From the Nigerian Guardian it appears, Julian Assange will have company on the Interpol wanted list.
An arrest warrant “will be issued and transmitted through Interpol,” said Godwin Obla, the prosecuting counsel at the Economic and Financial Crimes Commission in Nigeria.
The on-going trial of Halliburton officials and their counterparts in Nigeria who allegedly conspired in the $180 million bribe for contract scandal may have reached feverish heights.
Reason: The Federal Government has preferred charges against former Vice President of the United States (U.S.), Mr. Dick Cheney, over his alleged complicity in the scandal.
Government has also resolved to charge Siemens and AGIP to court for their recalcitrance in spite of their alleged complicity in the scandal.
An impeccable government source told The Guardian that upon the resolution by government’s lawyers and the Attorney General of Federation (AGF), Mohammed Bello Adoke (SAN) that Cheney could not be absolved of complicity in the bribery scandal since he was at that time of the bribery in 2006 the Chairman of Halliburton.

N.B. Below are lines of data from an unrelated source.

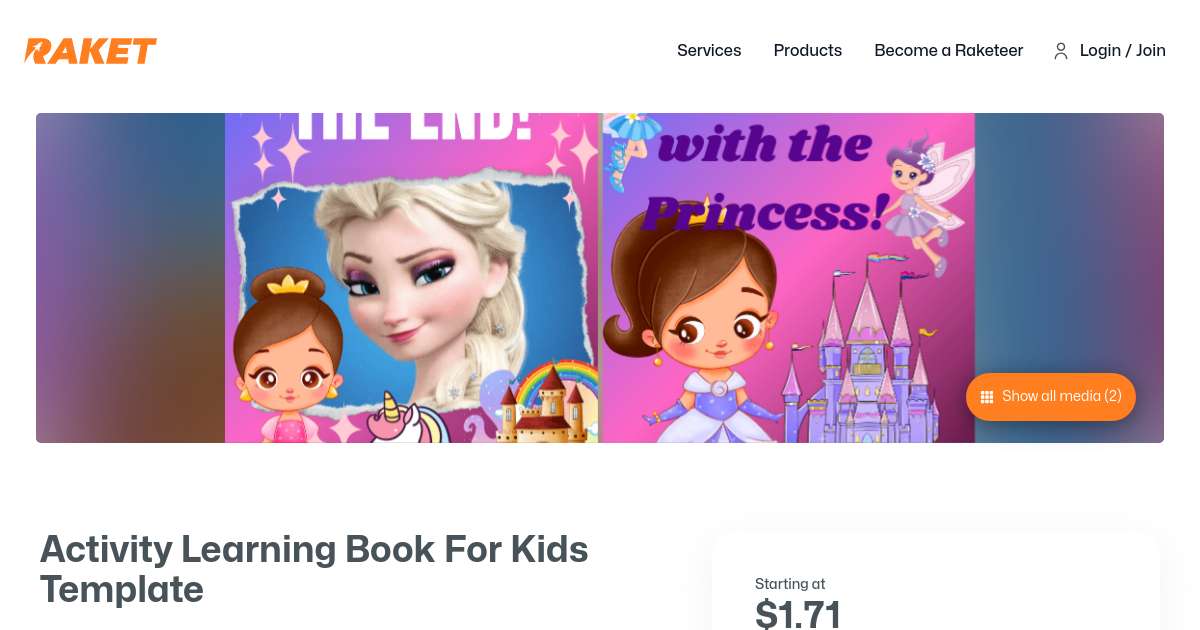Open the Services menu
The image size is (1200, 630).
(708, 51)
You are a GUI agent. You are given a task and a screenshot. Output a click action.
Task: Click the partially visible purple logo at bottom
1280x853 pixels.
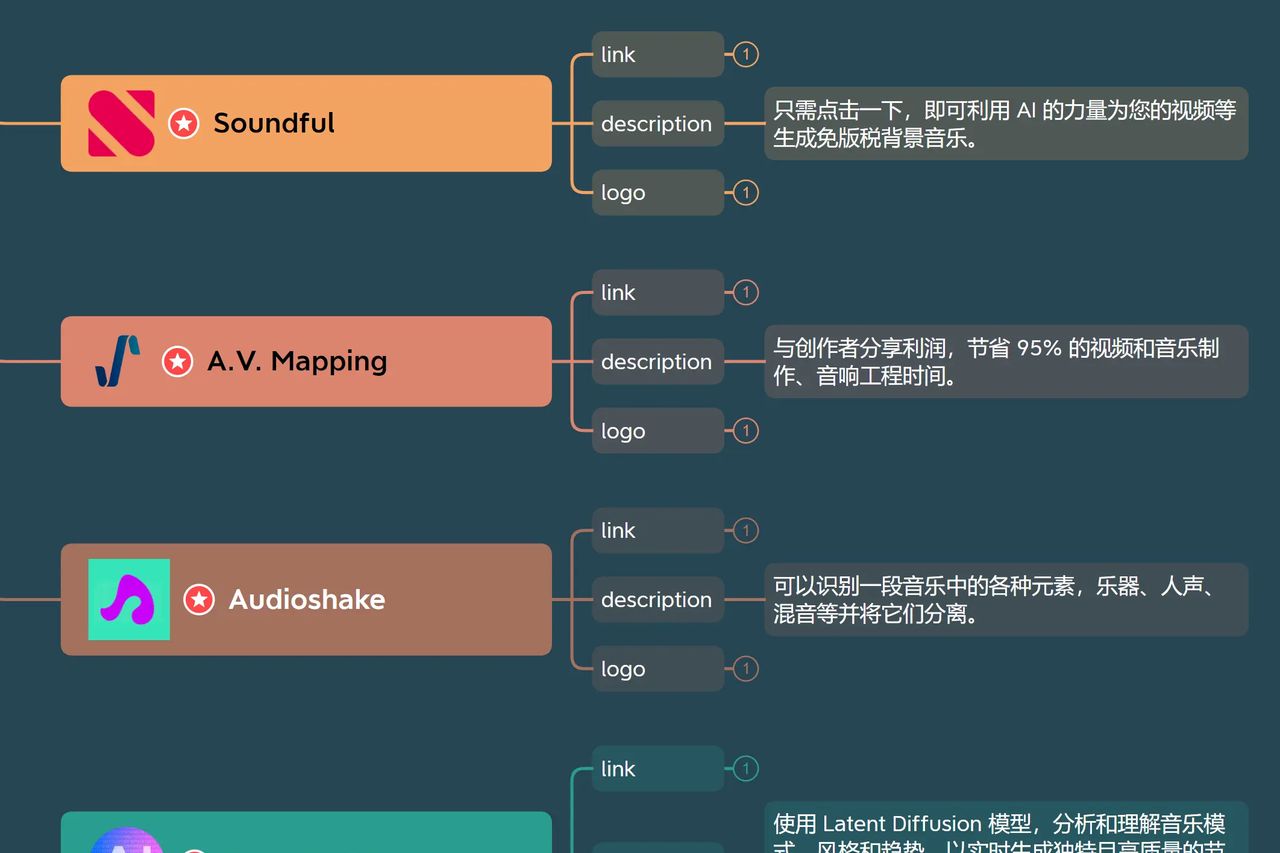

The country’s Chief Law Officer yesterday directed the lawyers to amend the charge sheets in the on-going trial of Nigerian and Halliburton officials to accommodate the charge of criminal conspiracy against him (Cheney).
UPDATE: From the Wall Street Journal Blog, Halliburton responds.
Obla told Bloomberg that charges will be filed against current and former chief executive officers of Halliburton and its former unit KBR Inc., Technip SA, EnI SpA and Saipem Construction Co., a unit of Eni. He didn’t identify the former officials whom he said held office when the alleged bribes were paid.
The alleged $180 million of bribes were connected to $6 billion in contracts with Nigeria LNG Ltd., whose largest shareholder is the state-owned petroleum company, to build liquefied natural gas facilities on Bonny Island, off the country’s southern coast. Technip, Snamprogetti SpA and KBR, along with Japan-based JGC Corp., formed a joint venture called TSJK to bid for the contracts.
Gianni Di Giovanni, an Eni spokesman, said the company “confirms its availability to co-operate with the local uthorities in the ongoing investigations, as it has done in the past with Italian and U.S. authorities” in an emailed statement. KBR had no comment.
Halliburton said in an email that the company has “never in any way been part of the LNG project” and “none of the Halliburton employees have ever had any connection to or participation in that project.”